Por Otávio Marchesini — A performance de Federico Pellegrino e Elia Barp no circuito do Lago di Tesero transformou uma expectativa tática em resultado concreto: a Itália assegurou a medalha de bronze no Team sprint de Milano‑Cortina, elevando o país a 25 medalhas nesta edição dos Jogos. O ouro ficou com a Noruega (Johannes Høsflot Klæbo e Einar Hegdal) em 18’28″9, seguida pelos Estados Unidos (Ben Ogden e Gus Schumacher). O par italiano terminou a 3″3 dos vencedores.
A conquista tem uma dupla leitura: do ponto de vista desportivo, é o reconhecimento de uma prova bem montada e executada; do ponto de vista histórico, é uma realização inédita neste formato, e marca a primeira vez em vinte anos que a Itália obtém pelo menos duas medalhas em uma mesma edição dos Jogos de Inverno desde Turim 2006. Não se trata apenas de um pódio: é um sinal de maturação de um projeto de equipe que vinha sendo instalado ao longo de ciclos olímpicos.
Na prática, a prova correu como o cenário previa — fases iniciais de controle norueguês, com ritmo contido e gestão da energia, seguidas por uma explosão final. A leitura tática dos italianos foi precisa: Barp resistiu com grande personalidade às alternâncias de velocidade e postura do pelotão, e Pellegrino, na última perna, segurou a pressão para levar o time ao degrau mais baixo do pódio. Em neve difícil como a de Tesero, onde cada curva e cada transição podem esconder armadilhas, a solidez do duo italiano fez a diferença.

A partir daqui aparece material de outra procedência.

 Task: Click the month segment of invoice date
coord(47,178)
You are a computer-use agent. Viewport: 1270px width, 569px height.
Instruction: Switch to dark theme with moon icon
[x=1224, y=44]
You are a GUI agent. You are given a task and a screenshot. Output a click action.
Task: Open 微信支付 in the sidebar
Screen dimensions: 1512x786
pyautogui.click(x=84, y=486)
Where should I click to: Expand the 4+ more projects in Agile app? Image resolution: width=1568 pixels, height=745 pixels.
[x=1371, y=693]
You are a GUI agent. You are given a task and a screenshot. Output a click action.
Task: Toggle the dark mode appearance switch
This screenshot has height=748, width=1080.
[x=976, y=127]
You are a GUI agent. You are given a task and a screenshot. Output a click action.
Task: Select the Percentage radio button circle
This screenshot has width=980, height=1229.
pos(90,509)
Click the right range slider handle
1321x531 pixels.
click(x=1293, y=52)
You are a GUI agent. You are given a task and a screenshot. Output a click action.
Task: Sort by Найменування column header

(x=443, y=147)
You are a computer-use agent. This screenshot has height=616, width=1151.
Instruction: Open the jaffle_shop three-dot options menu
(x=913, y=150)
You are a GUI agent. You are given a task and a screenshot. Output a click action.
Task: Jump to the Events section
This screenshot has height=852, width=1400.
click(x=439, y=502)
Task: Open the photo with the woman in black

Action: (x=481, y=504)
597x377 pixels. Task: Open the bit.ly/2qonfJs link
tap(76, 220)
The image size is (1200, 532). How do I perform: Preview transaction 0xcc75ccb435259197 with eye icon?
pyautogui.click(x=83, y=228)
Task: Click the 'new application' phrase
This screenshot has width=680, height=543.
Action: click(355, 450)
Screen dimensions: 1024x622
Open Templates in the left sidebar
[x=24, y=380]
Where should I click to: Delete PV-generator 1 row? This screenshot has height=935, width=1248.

Em coletiva, Pellegrino sintetizou a dificuldade do formato: “As coisas que podem dar errado numa estafeta a quatro são muitas, e aqui a neve tornava tudo mais insidioso. Elia e eu somos bons no movimento de grupo, mas o imprevisto existe. O plano A era a estafeta — agora que conseguimos também o plano B, podemos ficar satisfeitos.”
O significado pessoal para o campeão valdostano também foi evidente. Em tom contido, Pellegrino lembrou a trajetória que o trouxe até aqui: a busca por uma medalha na Team Sprint começou para ele publicamente em Val di Fiemme, nos Mundiais de 2013, e o pódio olímpico completa um ciclo que mistura frustrações e persistência. “No final eu senti emoção e até algumas lágrimas; na subida final senti cansaço, mas tudo que pensava era manter a Suíça atrás”, disse ele, sem esconder um tom de reverência pelo caminho percorrido.
Além do valor simbólico para Pellegrino, o resultado cristaliza um objetivo coletivo: conquistar medalhas em provas por equipe. “Até Pequim eu estava mais focado na minha performance individual”, admitiu, “mas esses Jogos em casa eram uma oportunidade para o time ganhar novos torcedores e mostrar o quanto trabalhamos. Voltar para casa com duas medalhas é motivo de orgulho.”
Como analista, é importante sublinhar o que essa medalha representa para o sistema esportivo italiano: não é apenas um feito isolado, mas um reflexo do investimento em formação, estratégia e renovação geracional. Estádios como o circuito do Lago di Tesero e tradições locais como as de Val di Fiemme são parte de uma memória esportiva que produz não só campeões, mas narrativas coletivas. O bronze de Pellegrino e Barp acrescenta mais um capítulo a essa história — um capítulo que fala de continuidade, adaptação às condições e do valor de um projeto de equipe.
Com esta medalha, a Itália consolida presença no quadro de honra de Milano‑Cortina e confirma que, mesmo em formatos relativamente novos, a cultura técnica e tática nacional pode transformar oportunidade em resultado.